_TASK OBJECTIVE_
Return all lines below containing the word "computer".

_MATERIAL SHOWN_
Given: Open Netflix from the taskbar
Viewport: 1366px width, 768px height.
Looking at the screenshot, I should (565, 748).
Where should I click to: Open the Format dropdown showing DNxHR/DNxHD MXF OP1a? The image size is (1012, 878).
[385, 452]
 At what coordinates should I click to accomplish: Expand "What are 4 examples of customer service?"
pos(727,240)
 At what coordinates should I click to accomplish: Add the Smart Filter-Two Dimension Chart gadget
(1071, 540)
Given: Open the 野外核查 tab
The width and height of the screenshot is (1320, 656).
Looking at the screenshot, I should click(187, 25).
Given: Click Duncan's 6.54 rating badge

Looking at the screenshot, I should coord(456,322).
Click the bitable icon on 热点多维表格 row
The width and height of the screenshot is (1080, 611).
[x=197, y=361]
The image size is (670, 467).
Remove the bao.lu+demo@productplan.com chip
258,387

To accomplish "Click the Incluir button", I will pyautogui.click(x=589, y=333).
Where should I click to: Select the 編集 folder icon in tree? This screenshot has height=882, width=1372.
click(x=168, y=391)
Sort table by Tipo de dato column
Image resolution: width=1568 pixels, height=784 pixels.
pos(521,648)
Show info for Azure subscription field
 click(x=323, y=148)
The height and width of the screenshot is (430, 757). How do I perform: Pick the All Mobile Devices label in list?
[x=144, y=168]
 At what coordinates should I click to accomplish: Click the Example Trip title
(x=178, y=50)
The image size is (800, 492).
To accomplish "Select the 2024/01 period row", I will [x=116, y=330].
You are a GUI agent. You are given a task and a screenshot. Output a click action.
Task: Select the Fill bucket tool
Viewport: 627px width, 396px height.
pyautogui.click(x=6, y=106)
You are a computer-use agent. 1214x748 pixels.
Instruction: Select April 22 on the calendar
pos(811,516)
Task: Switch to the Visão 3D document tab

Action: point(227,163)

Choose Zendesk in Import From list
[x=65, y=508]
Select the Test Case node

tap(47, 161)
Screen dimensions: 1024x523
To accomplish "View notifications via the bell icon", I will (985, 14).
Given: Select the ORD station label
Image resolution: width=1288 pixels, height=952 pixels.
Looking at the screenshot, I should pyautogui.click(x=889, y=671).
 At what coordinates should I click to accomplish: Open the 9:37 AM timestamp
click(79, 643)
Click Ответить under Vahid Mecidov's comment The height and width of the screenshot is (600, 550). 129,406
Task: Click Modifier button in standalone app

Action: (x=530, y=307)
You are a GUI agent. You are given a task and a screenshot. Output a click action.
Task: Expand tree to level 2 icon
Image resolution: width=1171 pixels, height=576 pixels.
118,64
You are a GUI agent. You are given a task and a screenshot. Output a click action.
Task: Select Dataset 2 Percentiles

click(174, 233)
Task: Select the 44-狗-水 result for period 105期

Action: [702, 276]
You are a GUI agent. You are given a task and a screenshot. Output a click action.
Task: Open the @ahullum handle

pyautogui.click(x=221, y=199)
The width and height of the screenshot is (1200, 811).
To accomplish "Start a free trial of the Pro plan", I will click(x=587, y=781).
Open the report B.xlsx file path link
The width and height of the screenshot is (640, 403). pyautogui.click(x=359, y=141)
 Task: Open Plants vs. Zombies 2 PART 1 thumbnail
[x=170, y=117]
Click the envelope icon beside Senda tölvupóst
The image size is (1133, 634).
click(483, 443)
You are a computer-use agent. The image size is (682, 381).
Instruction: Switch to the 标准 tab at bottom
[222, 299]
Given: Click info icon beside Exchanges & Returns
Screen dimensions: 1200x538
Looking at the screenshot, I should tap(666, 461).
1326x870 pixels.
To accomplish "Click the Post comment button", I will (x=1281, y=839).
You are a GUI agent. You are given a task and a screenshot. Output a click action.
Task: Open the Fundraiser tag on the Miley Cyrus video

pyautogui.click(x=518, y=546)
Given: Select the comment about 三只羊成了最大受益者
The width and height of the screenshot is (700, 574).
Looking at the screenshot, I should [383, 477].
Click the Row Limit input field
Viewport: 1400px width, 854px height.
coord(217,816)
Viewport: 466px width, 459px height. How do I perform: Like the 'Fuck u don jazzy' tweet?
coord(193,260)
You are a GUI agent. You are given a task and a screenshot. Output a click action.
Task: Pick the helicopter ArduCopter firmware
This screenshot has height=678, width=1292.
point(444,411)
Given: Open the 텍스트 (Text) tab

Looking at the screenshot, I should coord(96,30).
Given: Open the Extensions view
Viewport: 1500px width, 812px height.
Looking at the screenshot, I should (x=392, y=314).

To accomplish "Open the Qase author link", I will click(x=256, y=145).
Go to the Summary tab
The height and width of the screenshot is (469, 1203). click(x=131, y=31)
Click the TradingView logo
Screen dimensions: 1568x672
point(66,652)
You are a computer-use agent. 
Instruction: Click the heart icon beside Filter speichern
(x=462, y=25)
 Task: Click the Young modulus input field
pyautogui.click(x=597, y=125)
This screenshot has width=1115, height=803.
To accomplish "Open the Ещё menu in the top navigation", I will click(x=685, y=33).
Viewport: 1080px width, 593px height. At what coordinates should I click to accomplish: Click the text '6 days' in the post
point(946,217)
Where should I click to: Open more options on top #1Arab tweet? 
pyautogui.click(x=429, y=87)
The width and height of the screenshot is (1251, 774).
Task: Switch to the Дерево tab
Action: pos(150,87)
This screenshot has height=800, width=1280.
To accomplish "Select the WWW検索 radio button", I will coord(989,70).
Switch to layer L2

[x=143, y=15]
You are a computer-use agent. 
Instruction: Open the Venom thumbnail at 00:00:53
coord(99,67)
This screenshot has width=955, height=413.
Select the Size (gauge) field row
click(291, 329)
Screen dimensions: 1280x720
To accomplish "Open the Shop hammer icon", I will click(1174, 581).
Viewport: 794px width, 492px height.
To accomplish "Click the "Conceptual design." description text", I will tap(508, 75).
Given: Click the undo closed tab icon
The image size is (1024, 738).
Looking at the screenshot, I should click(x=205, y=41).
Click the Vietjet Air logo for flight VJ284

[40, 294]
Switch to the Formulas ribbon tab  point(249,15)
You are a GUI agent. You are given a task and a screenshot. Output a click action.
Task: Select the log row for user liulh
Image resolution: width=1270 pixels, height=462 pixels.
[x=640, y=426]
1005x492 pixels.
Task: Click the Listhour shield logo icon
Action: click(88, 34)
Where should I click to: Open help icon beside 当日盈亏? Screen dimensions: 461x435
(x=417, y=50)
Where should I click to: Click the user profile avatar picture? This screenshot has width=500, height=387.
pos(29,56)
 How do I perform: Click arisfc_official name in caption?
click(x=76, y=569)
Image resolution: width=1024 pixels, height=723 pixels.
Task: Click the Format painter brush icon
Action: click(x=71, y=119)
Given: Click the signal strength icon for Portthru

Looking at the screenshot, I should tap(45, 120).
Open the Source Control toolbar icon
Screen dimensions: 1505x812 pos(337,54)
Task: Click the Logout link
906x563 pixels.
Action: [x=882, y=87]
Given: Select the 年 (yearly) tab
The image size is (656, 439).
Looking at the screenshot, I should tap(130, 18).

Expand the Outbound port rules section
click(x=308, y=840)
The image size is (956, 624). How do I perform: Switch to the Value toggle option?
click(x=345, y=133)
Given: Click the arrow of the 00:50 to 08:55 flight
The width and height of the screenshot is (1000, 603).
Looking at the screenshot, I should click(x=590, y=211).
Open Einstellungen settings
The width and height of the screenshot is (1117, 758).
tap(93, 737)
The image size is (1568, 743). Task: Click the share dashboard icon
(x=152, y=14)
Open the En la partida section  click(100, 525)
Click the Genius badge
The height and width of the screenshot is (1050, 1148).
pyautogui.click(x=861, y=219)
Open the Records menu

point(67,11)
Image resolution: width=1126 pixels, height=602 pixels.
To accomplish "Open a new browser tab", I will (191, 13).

_TASK RESULT_
You are a computer-use agent. 1214x748 pixels.
You are a computer-use agent. The image size is (682, 381).
You are a computer-use agent. 
You are a computer-use agent. 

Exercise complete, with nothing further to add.